As a coding instructor, Latisha “Tish” McNeel has a student-centric, care-driven teaching style that immediately sets her apart.
Through her equally empathetic and empowering approach, Tish has paved the way for hundreds of individuals to achieve promising careers in technology. Today, she is a beloved instructor for the Rice University Coding Boot Camp, a program she joined after spending four years inspiring students in the Coding Boot Camp at UT Austin.
As a senior student success manager at 2U, I’ve had the pleasure of working closely with Tish throughout her cohort teaching experiences. In that time, she has made a meaningful impact on so many learners, some of whom have been motivated to become teaching assistants and instructors of 2U-powered boot camps themselves.
Considering all of the people who look up to Tish, I’m not surprised that her most recent cohort nominated her for a 2U Student Choice Award. Upon hearing the news, I reached out to Tish to learn even more about the engaging teaching style that earned her our award for “We Put Students First”—and her history of transformational instruction.
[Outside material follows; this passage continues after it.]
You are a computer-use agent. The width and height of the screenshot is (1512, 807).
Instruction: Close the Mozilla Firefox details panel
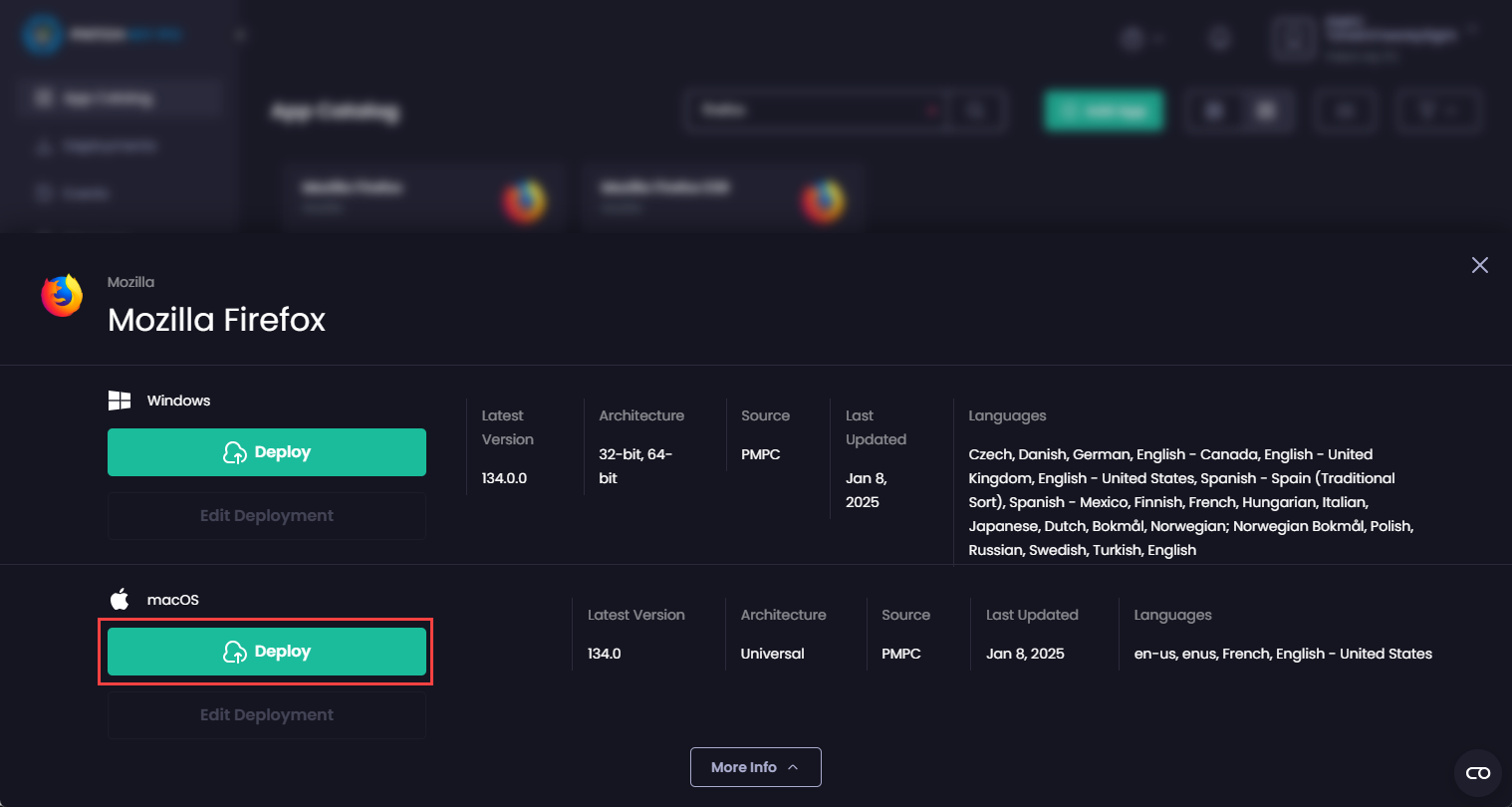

Championing “Wonder-Driven Development”
Tish views coding as both an art and a science: an act of problem-solving that is “beautiful, messy, and challenging at the same time.” As a veteran programmer and passionate advocate of “wonder-driven development,” she encourages students to nurture their natural curiosity and try new things without fear of failure.
Experimentation, Tish emphasizes, is key to learning and growth. “Regardless of whether you get success or an error message, you get information,” she explains. “That’s incredibly valuable, since coding is about constantly learning.” By allowing students room to learn from their mistakes, Tish helps them adopt a growth mindset and confidently embrace their developing skill sets—a critical step on the path to becoming successful programmers.
Employing a Student-First Teaching Style
“As an instructor, I make a point of putting my students first by learning their needs,” says Tish. “I’m always listening to student feedback and adjusting my teaching style accordingly.”
Since no two students are the same, she tailors her instruction to meet the needs of each unique cohort—putting herself in others’ shoes to identify the best classroom approach. In some cases, that means offering deep dives into particularly challenging programming languages. In others, it means facilitating live coding demos so students can learn visually. It also means supporting individual students through Slack, office hours, personalized one-on-ones, and even creating online coding resources that rank at the top of Google keyword search results.
“Because every student is so different, I also get to hear an array of perspectives about how people from diverse backgrounds approach the same problems,” adds Tish. “As someone with a computer science background, I come to the table with different insights than my students. Hearing their thought processes has been one of my favorite experiences as an instructor.”
Prioritizing Real-World Readiness
More than anything, Tish is committed to preparing her students for life beyond the boot camp.
Students are captivated by the way Tish shares colorful anecdotes about her full-time programming job. Day after day, she offers examples of real-world applications for skills learned in the classroom—adding a personal touch that really helps put academic lessons in perspective.
Importantly, Tish also teaches her students to embrace ambiguity. “Often, students will ask questions and expect black-and-white answers,” she says. “But tech is not a black-and-white industry, so my response is often: It depends. That can be frustrating to hear, but it leads to important conversations about my real-world experience. I get to explain both sides of a given scenario and show some of the complexities of the industry, which prepares students for what’s to come.”
Examples of digital flash cards that Tish created for boot camp students, from her own professional experience, to help them identify elements in a block of code and what the code is intended for.
Paying It Forward
For Tish, the best part of being an instructor is seeing students achieve their goals—whether that’s landing a lucrative programming job or giving back to the community by educating the next generation of coders.
Tish points out that past students have gone on to full-time developer positions at top companies like Accenture and Shell in the Houston area—sometimes getting a job halfway through their cohort!—while others have returned to support her as a TA before becoming full instructors in their own right. She also continues to be an outstanding mentor for TAs to model their approach after, including Camden Kirkland, who is now an instructor for the Rice University Fintech Boot Camp as well as lead curriculum architect of enterprise products at 2U. “He was my TA in my first-ever cohort,” reflects Tish. “It’s been amazing to track his trajectory since then.”
Looking ahead, Tish is excited to continue cultivating aspiring coders in the classroom. “I have all these students who come into the boot camp with different backgrounds, problems, levels of education, and interactions with computers,” she says. “And I get to make coders out of them. That’s such a rewarding feeling.”